Error: sha256

[icepaule]

Hi Viper, could you please help me with below issue? I'm trying to upload a file to my Cuckoo and get thi in the logfile. - On top, it has been working some time bevore.

[*] Session opened on /home/spider/.viper/binaries/b/d/c/2/bdc22ab7bd6251903d4724bfc468749be9ccc8deb44e1616f634430006def89b 2018-09-01 18:40:28 - viper-web - ERROR - views.py:690 - Error: 'sha256'

Thanks a lot for that cool tool you provided. .-)

Cheers Marcus

[frennkie]

A few questions:

• Is this a permanent error?
• Can you please give step by step instructions on how to reproduce this?
• Please also look on your Cookoo host and provide anything relevant from the logs there

[frennkie]

@icepaule Can you provide some more details on this? Otherwise I would suggest to close this issue.

[kadaokaduan]

Hello, I got the same problem.. First, I got my cuckoo installed with api server and web interface. When I send my malicious sample to the sandbox, it works well on another machine. Second, on another machine, I install viper properly with the guidence of the office document, and everything seems to works well. I changed /root/.viper/viper.conf file with the following configuration:

[cuckoo]
cuckoo_modified = False
cuckoo_host = http://10.20.50.8:6968
cuckoo_web = http://10.20.50.8:6969

After that, I run ./viper-web to start my viper web service. When I send my malicious sample towards the web interface and in the result page, I click "cuckoo", and got "Error Connecting To Cuckoo". In the console, I got:

[*] Session opened on /root/.viper/binaries/c/4/f/9/c4f9d21ba5b78c23eb1c1528d0cfcb1c495f312521d7523988a447a7d7621af8
2018-11-23 08:42:31 - viper-web - ERROR - views.py:693 - Error: 'sha256'
2018-11-23 08:42:31 - django.server - INFO - basehttp.py:124 - "GET /project/default/file/c4f9d21ba5b78c23eb1c1528d0cfcb1c495f312521d7523988a447a7d7621af8/cuckoo/ HTTP/1.1" 200 66

I'm sure that the same sample with the same sha256 value was reported properly on cuckoo server..

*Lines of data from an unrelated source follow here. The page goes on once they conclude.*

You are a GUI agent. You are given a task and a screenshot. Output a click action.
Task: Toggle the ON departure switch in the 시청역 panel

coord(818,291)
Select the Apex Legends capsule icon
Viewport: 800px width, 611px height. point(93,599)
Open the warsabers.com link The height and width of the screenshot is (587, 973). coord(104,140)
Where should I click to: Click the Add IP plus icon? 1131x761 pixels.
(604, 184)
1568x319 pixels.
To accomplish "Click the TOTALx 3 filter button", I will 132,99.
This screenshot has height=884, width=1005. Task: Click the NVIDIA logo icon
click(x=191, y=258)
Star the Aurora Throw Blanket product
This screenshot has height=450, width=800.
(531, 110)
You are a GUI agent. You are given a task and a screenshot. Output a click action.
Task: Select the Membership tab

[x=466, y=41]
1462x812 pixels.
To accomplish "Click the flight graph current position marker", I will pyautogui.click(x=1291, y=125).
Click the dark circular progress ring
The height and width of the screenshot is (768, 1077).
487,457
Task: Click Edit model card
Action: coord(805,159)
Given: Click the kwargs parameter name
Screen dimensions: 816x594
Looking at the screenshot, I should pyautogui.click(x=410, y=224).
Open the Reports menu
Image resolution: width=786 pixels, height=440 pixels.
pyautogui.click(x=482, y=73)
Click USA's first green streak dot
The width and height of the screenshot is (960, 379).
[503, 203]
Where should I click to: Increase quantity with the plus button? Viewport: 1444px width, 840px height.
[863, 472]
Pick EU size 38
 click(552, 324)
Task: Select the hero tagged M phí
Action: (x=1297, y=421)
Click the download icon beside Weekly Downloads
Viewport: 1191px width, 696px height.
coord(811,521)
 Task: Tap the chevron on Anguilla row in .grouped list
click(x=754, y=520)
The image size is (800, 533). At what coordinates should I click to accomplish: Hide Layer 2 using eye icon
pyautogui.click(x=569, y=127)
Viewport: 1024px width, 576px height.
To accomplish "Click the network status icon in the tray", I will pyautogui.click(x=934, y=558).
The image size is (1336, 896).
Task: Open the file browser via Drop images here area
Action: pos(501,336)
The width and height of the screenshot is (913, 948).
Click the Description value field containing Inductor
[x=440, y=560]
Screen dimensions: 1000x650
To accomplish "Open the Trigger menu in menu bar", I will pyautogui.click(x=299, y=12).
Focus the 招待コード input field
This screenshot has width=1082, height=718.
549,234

And again, thanks for that cool tool you provided. .-)

[icepaule]

Hi @kadaokaduan, after I did some debugging, I found the problem laying in the cuckoo api. I actually had to clean the cuckoo db with "cuckoo clean". After that the api call had no more issues. - But you loose all your prio analysis date in cuckoo.

Maybe that works for you as well... :-)

[k41zen]

I get this error too. Running Ubuntu 16.04 on 2 separate hosts (one running Viper and the other running Cuckoo). Also running theHive and Cortex on a 3rd Ubuntu 16.04 host which can submit files through to Cuckoo API without issues. So this isn't a Cuckoo issue and therefore I don't think running a "cuckoo clean" will solve this for me and I'm reluctant to loose my data.

However, in the webgui of Viper I get "Error connecting to Cuckoo" and in the viper-web command line I see:

[*] Session opened on /home/spider/.viper/binaries/2/b/b/9/2bb9dbc173be978c2b280d855ee7bfe002969808066631aa784a6cdeb4262ca1 2019-03-19 20:28:03 - viper-web - ERROR - views.py:697 - Error: 'sha256' 2019-03-19 20:28:03 - django.server - INFO - basehttp.py:154 - "GET /project/default/file/2bb9dbc173be978c2b280d855ee7bfe002969808066631aa784a6cdeb4262ca1/cuckoo/ HTTP/1.1" 200 66

One the Cuckoo API side I see this: [19/Mar/2019 20:36:21] "GET /tasks/list HTTP/1.1" 200 -

Can anyone help?

[frennkie]

Closed as this is most likely a duplicate.